Nobody was at their desk in the main area.
The Shin Bet liaison was in his office. Based on his tired
appearance and slightly rumpled clothing, Avi guessed he had been
here for quite some time already, though it was just the beginning
of the workday. He thought the liaison officer must have had a
plush job as he always appeared so relaxed and easy-going. This
morning, however; he looked tense and exhausted.

Approaching him, the man appeared to tense
even more. Avi pulled a chair to his desk and gave him a sheaf of
papers.

"What's this?" Cohen inquired, appearing not
to really need a response. "Sir it is a signed report, actually a
confession, that I wish to turn over to you. This report details
the fact that I have been providing an unknown enemy, though I'm
fairly certain Iranian, strategic details about
The Project
– specifically its military applications. I have an identical copy,
also signed as is the document I gave you, for General Ashkelon.
There will be a full investigation, no doubt, but I felt it best
that your people, as well as the General, have a basic groundwork
on which to build for the sake of expediency."

As the officer glanced at the document the
General's office door opened and a woman pointed at Avi, Cohen's
office being directly across the hall, motioning him in.

With every fiber of his being, he wanted to
return home, go to bed, awaken the next morning to find that this
was all nothing more than a prolonged nightmare.
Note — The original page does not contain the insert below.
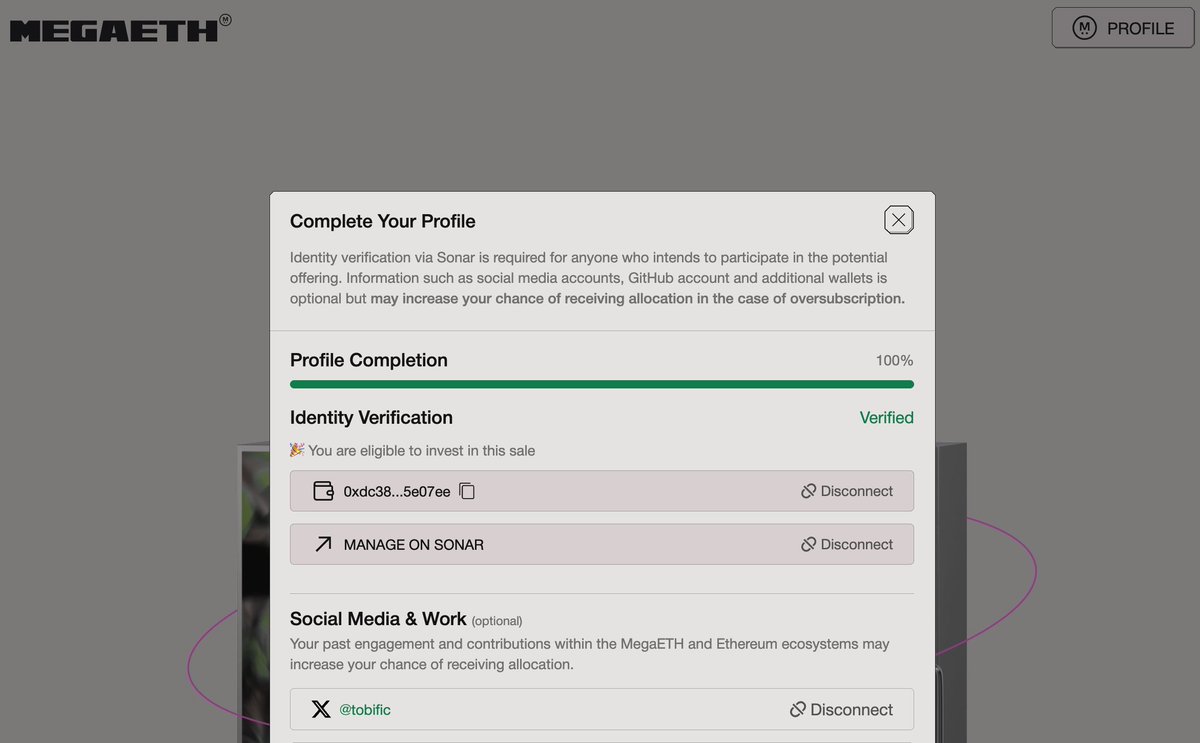This screenshot has height=743, width=1200.
Task: Click the unlink icon in wallet row
Action: tap(808, 491)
Steeling himself
he entered the General's office. It was telling that the General
wouldn't initially even look at him. The room was heavy with an
oppressive silence as he entered. In contrast to the General's
avoidance the woman observed him with tangible disdain. Her
associate was less discernible with an absolutely neutral gaze;
he'd make a formidable opponent at a poker table.

General Ashkelon broke the uncomfortable
silence.

"Avi, I must inform you that you have been
stripped of rank and position. You are no longer a soldier, being
considered a traitor and an enemy of the state. Is this
understood?"

"Yes sir, I fully understand." He was taken
aback at the events transpiring already; he had hoped to come clean
in his own time and way, controlling the situation as much as was
possible.

"Good. As a civilian you can't have
representation by a lawyer of the Tzahal but you are entitled to a
lawyer, something I would strongly encourage. You will face a
military tribunal down the road, but for now you may call a
civilian lawyer of your choosing – if you can't afford one a lawyer
will be appointed by the state to represent you. Do you understand
your rights?"

"I do sir."

"Do you wish to have a lawyer before we
continue?"

"No sir, in fact the reason I came in . .
."

"Mr. Ben-Levi, I'm Menachem Schalit with
security services." Avi extended his hand to shake Schalit's.
Menachem made no move to reciprocate. Awkwardly, his hand returned
to his side.

The General abruptly stood up. Avi looked at
him with the second deepest sadness he had felt in his life, the
first being the torture of Mona. Tearing his shirt pocket, the sign
that a loved one had died and he was in mourning, the General left
his office without a word or so much as a glance in his
direction.

He flashed to a memory, years ago when he was
visiting her mother with Shoshana and the General entered the
office. Speaking with Shoshi's mom, then her, the General didn't
acknowledge his presence. He remembered that first view of the
General with melancholy, how differently that compared with this
time. He wondered if the General would ever look at him again, even
during his tribunal.

Avi knew he would not see the General again,
his friend, a man who was like his father, a man who gave him his
fullest confidence and trust. This was, however; the last time the
two would be in the same room. In less than a week, Lt. Gen. Dan
Ashkelon would die from a massive heart attack. Ashkelon's wife, a
person who was as much a mother to him as his own had been, would
blame Avi's betrayal for her husband's death.

"You know the charges facing you, there will
likely be more in the future. My associate and I are not concerned
with any legal technicalities or what laws may or may not have been
broken at this juncture. We are here to assess what information has
been passed to foreign operatives along with a corresponding
timeline. We must document everything you have done with regards to
the woman you knew as 'Mona.' Let's start . . . "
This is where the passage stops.